| Prompt |
Below is a block of records. Copy every line in it that contains the word "computer".

| Supplied material |

== Segment start ==

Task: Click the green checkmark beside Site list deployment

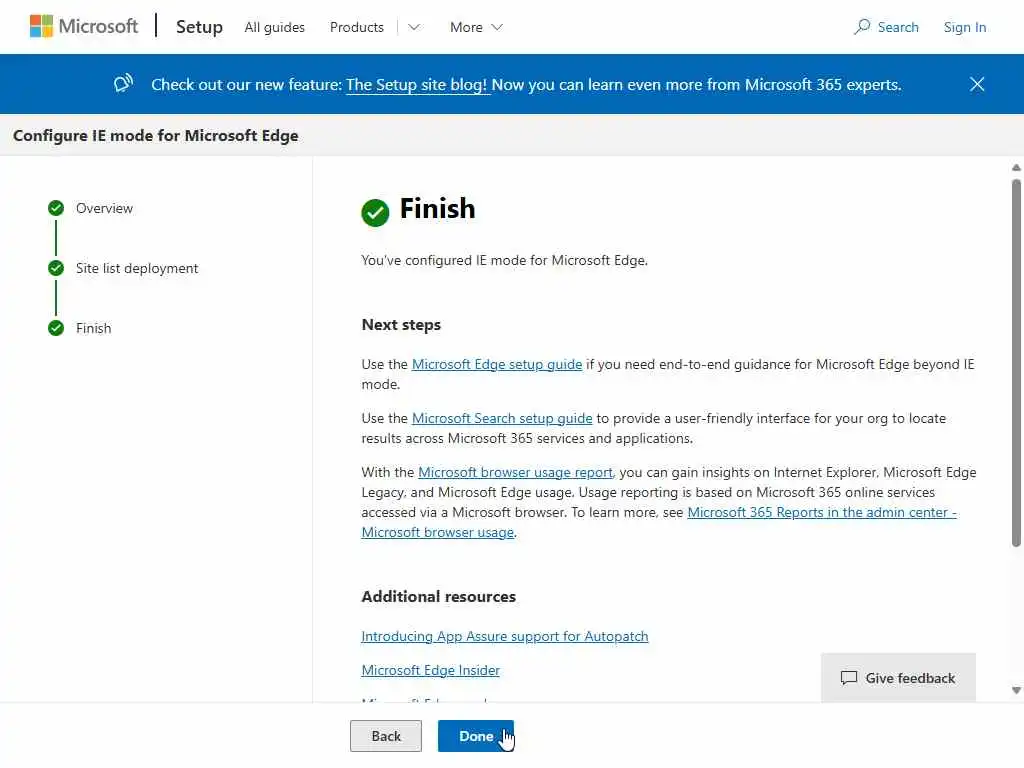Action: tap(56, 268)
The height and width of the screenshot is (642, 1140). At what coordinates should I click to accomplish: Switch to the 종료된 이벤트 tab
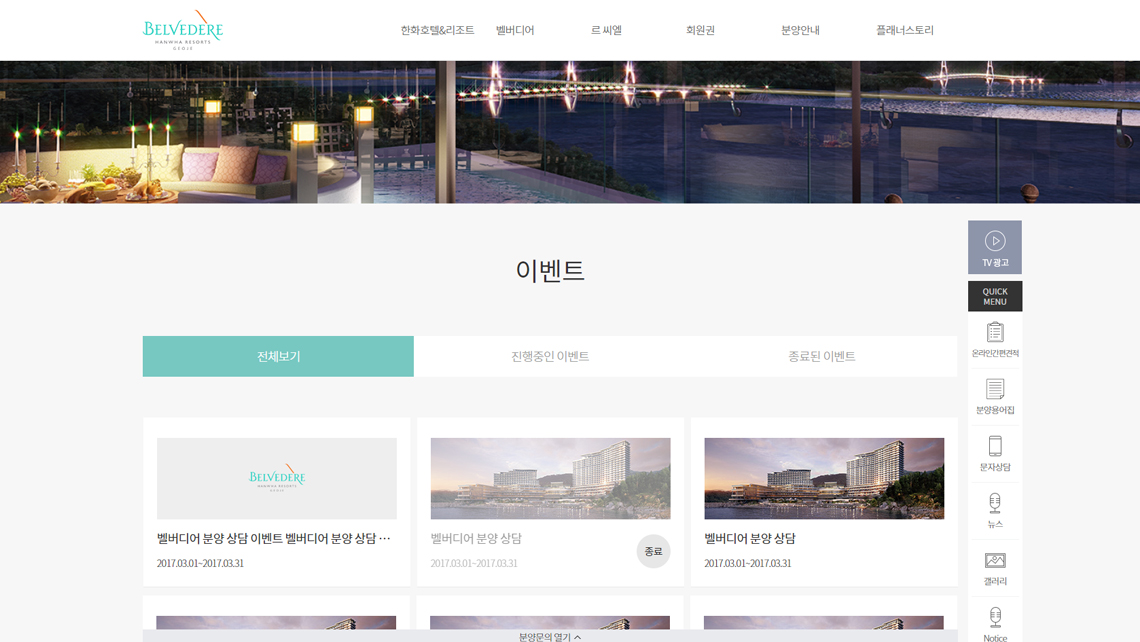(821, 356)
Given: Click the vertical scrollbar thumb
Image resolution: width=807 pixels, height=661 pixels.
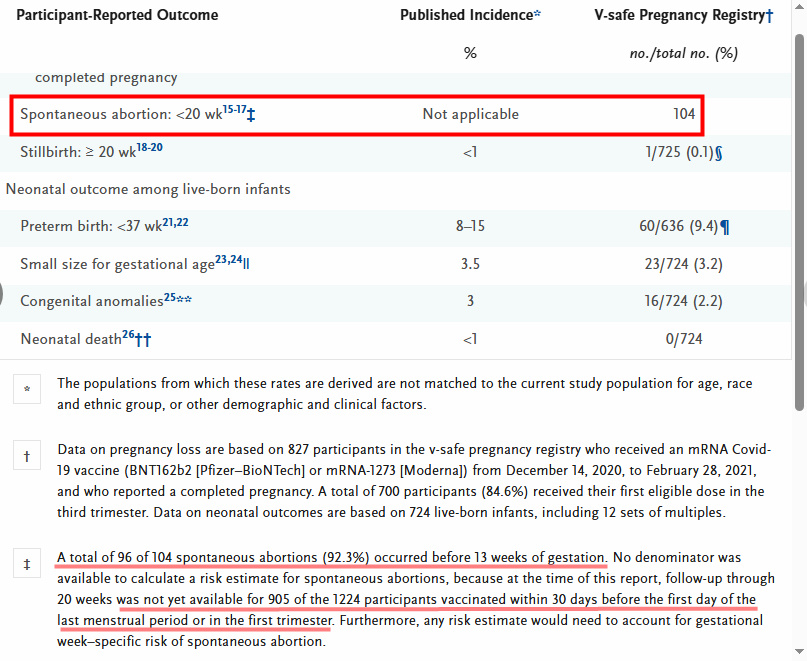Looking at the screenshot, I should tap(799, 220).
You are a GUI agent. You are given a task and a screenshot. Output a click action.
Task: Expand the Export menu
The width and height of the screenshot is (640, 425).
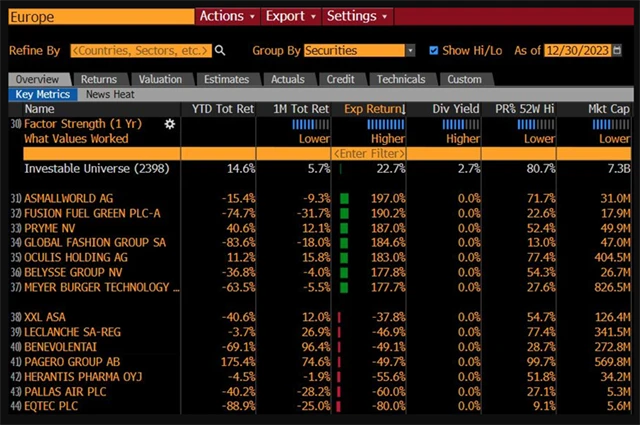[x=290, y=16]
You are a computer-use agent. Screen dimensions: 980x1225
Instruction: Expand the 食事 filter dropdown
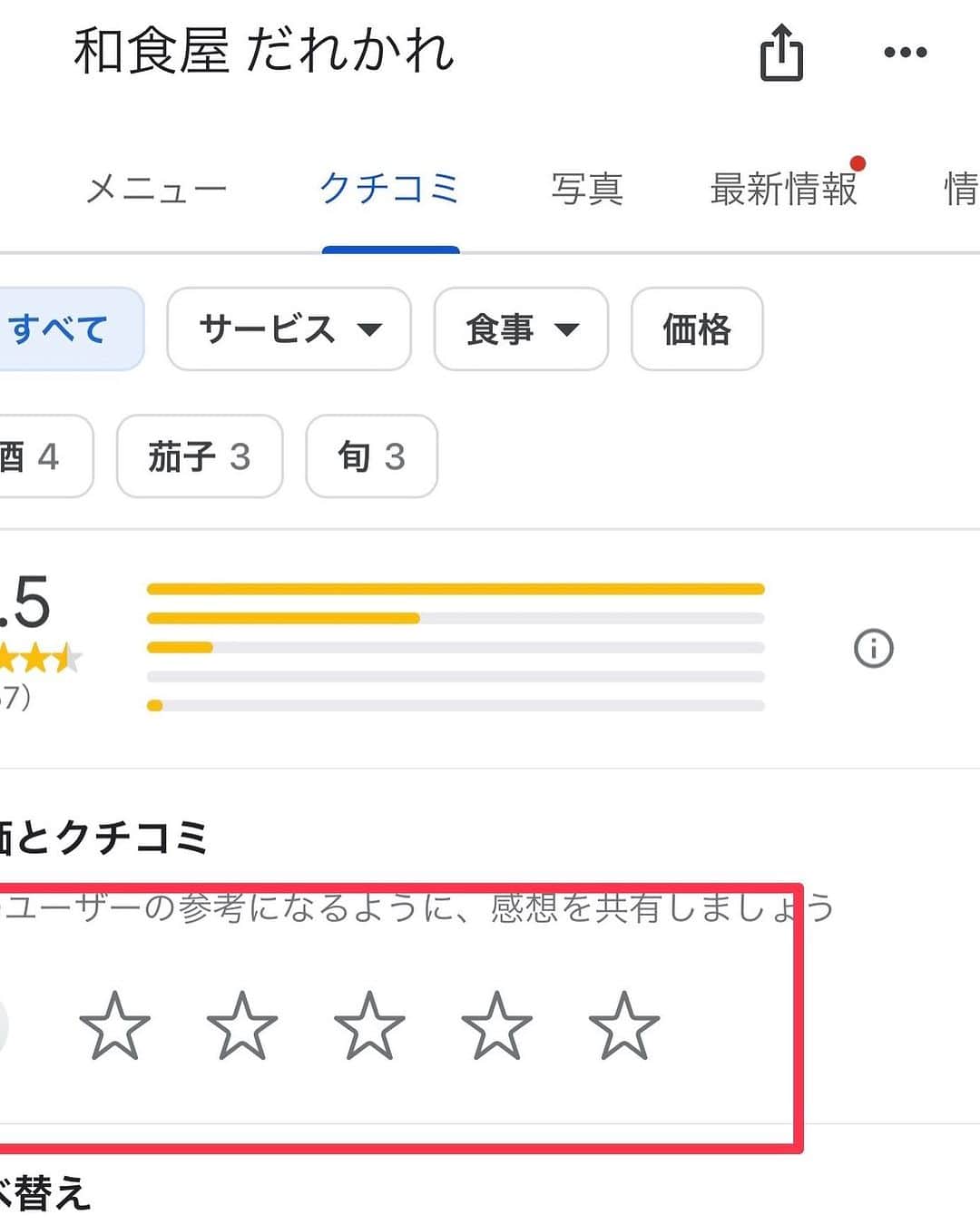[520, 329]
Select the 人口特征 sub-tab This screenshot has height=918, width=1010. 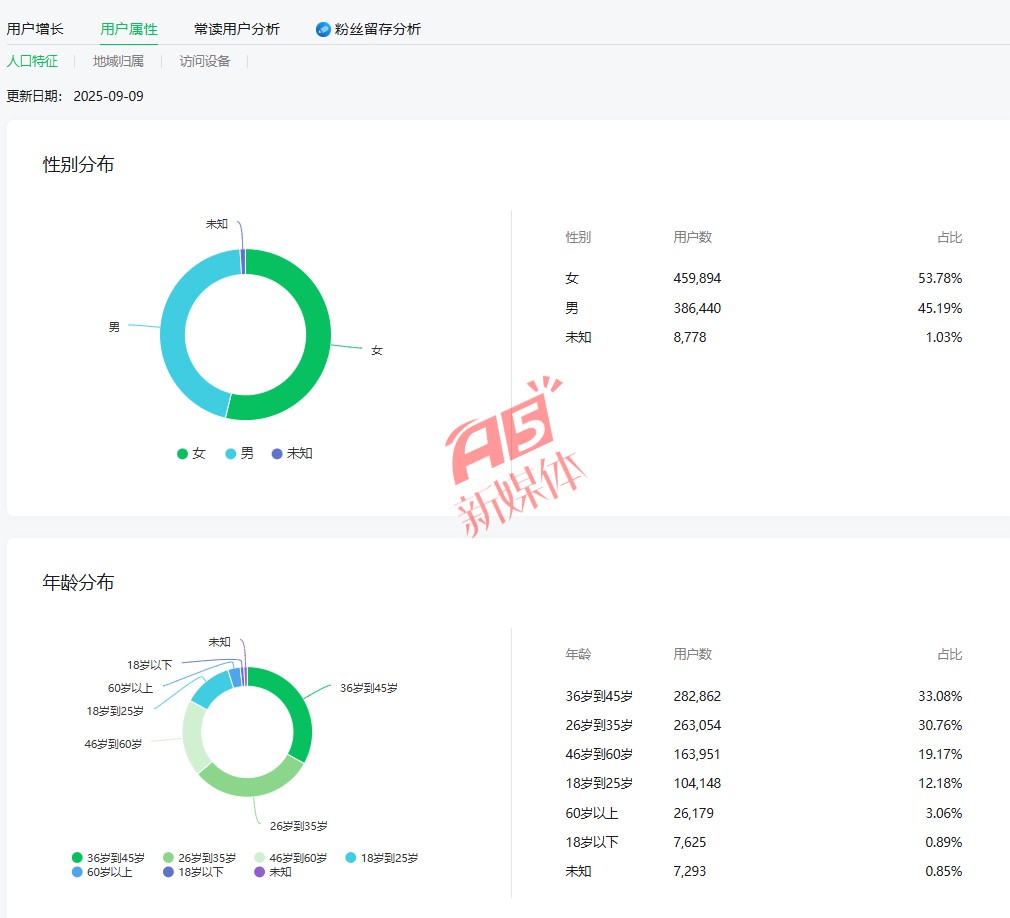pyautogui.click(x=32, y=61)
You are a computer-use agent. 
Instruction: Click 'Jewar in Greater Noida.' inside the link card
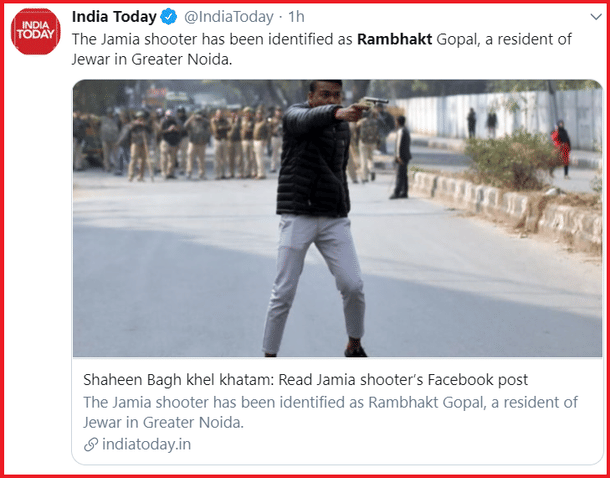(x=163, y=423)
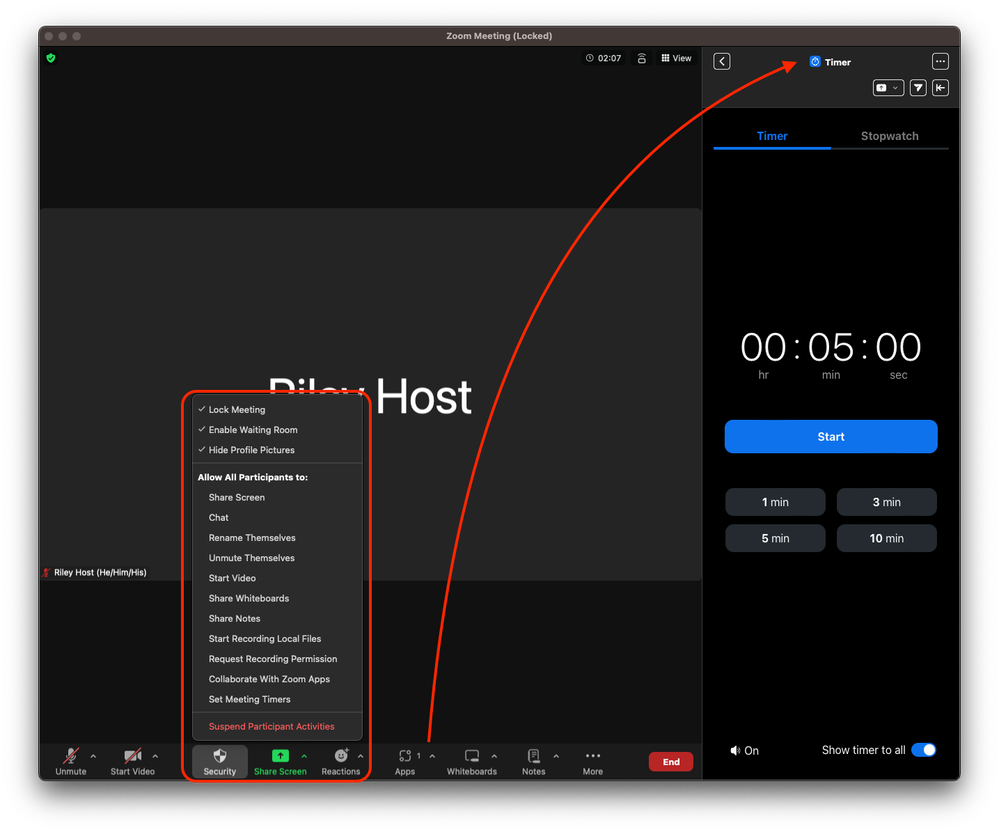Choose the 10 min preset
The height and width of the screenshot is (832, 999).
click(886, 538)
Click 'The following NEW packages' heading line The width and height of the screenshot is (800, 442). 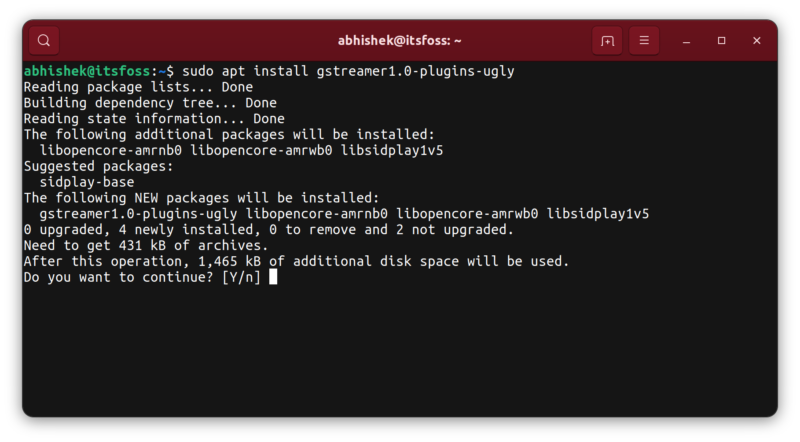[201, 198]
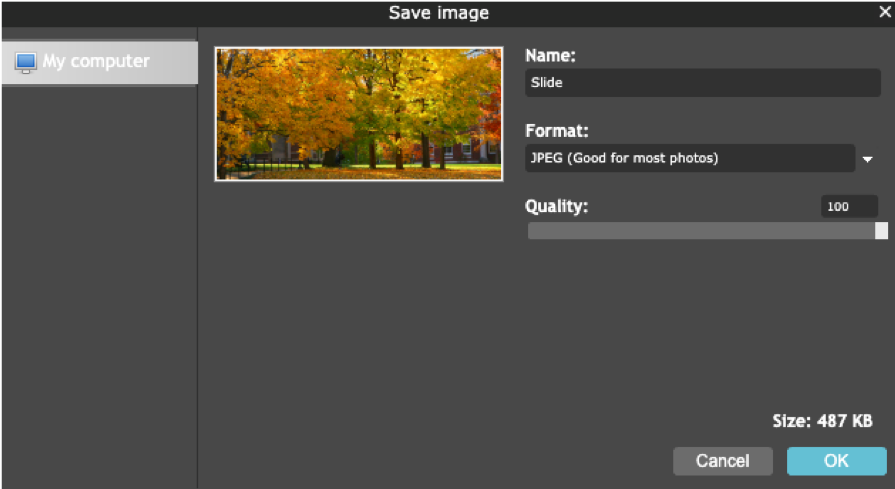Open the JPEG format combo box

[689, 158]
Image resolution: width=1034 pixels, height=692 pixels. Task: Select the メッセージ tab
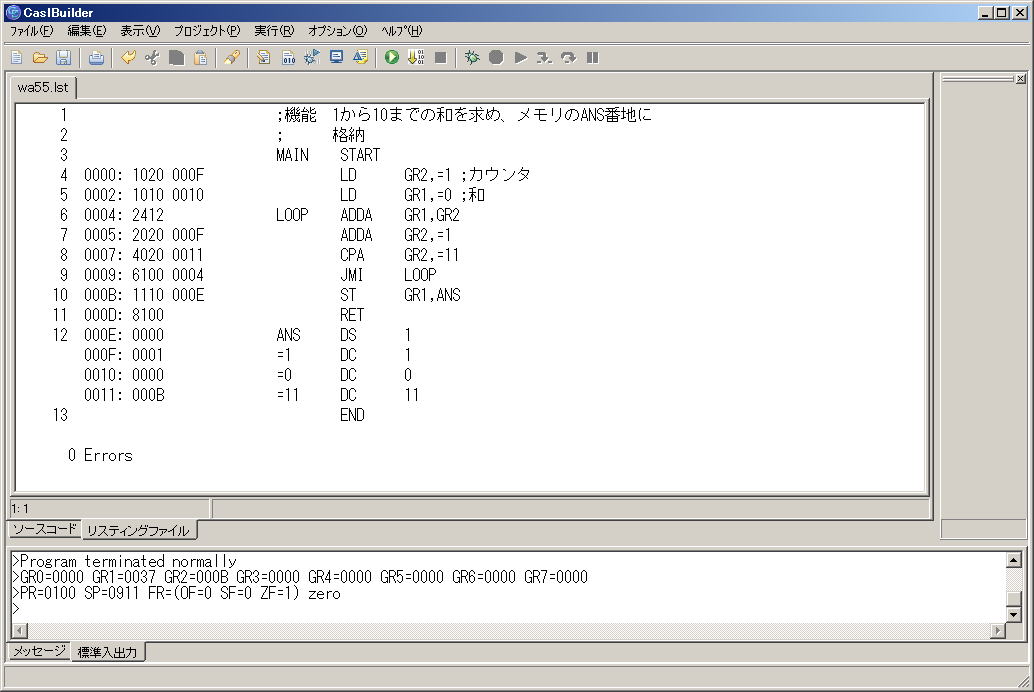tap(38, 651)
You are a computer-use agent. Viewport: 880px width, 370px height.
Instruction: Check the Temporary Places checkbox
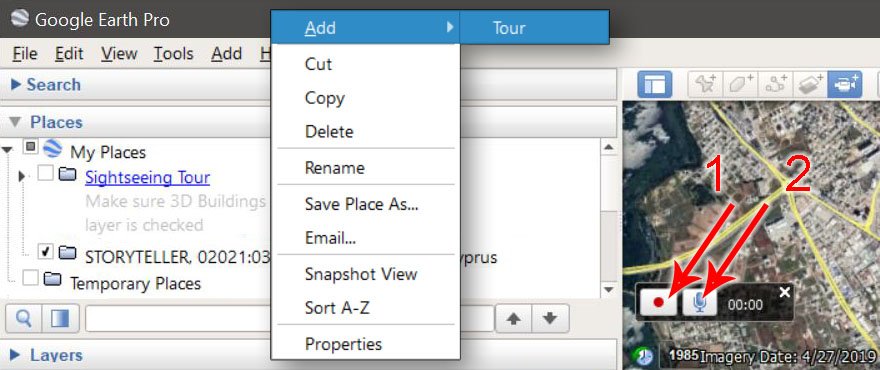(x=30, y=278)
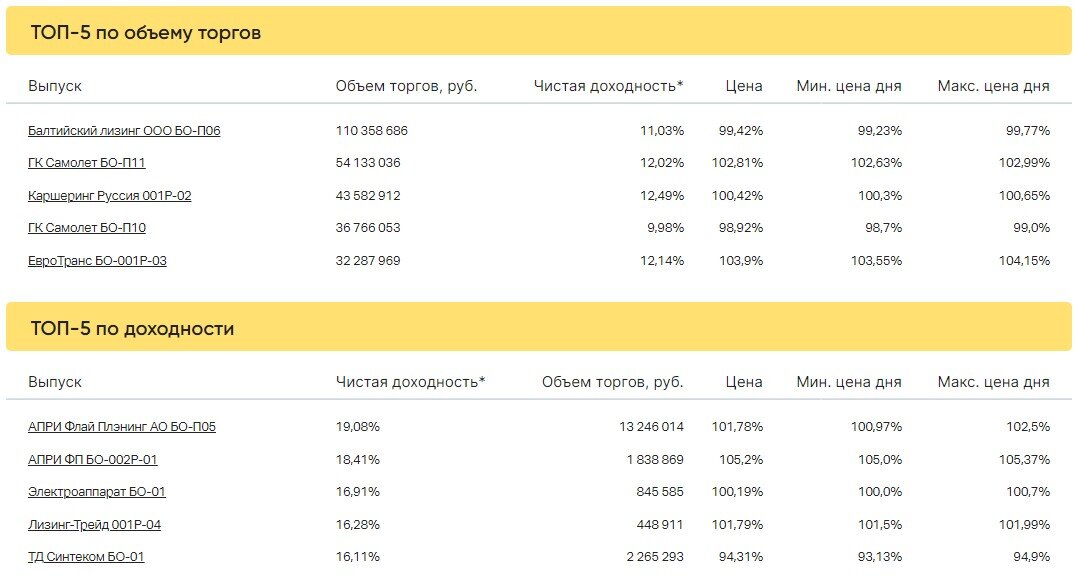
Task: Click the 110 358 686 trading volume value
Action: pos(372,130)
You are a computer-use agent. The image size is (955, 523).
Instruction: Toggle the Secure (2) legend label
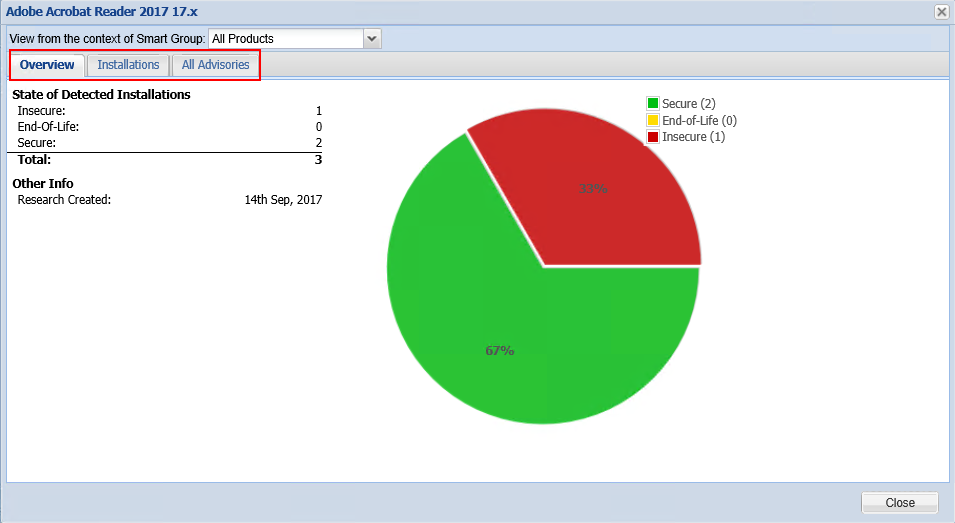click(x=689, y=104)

== Segment end ==

| Exercise answer |
You are a computer-use agent. Screen dimensions: 980x1225
You are a computer-use agent. 
You are a computer-use agent. Viewport: 880px width, 370px height.
You are a computer-use agent. The image size is (955, 523).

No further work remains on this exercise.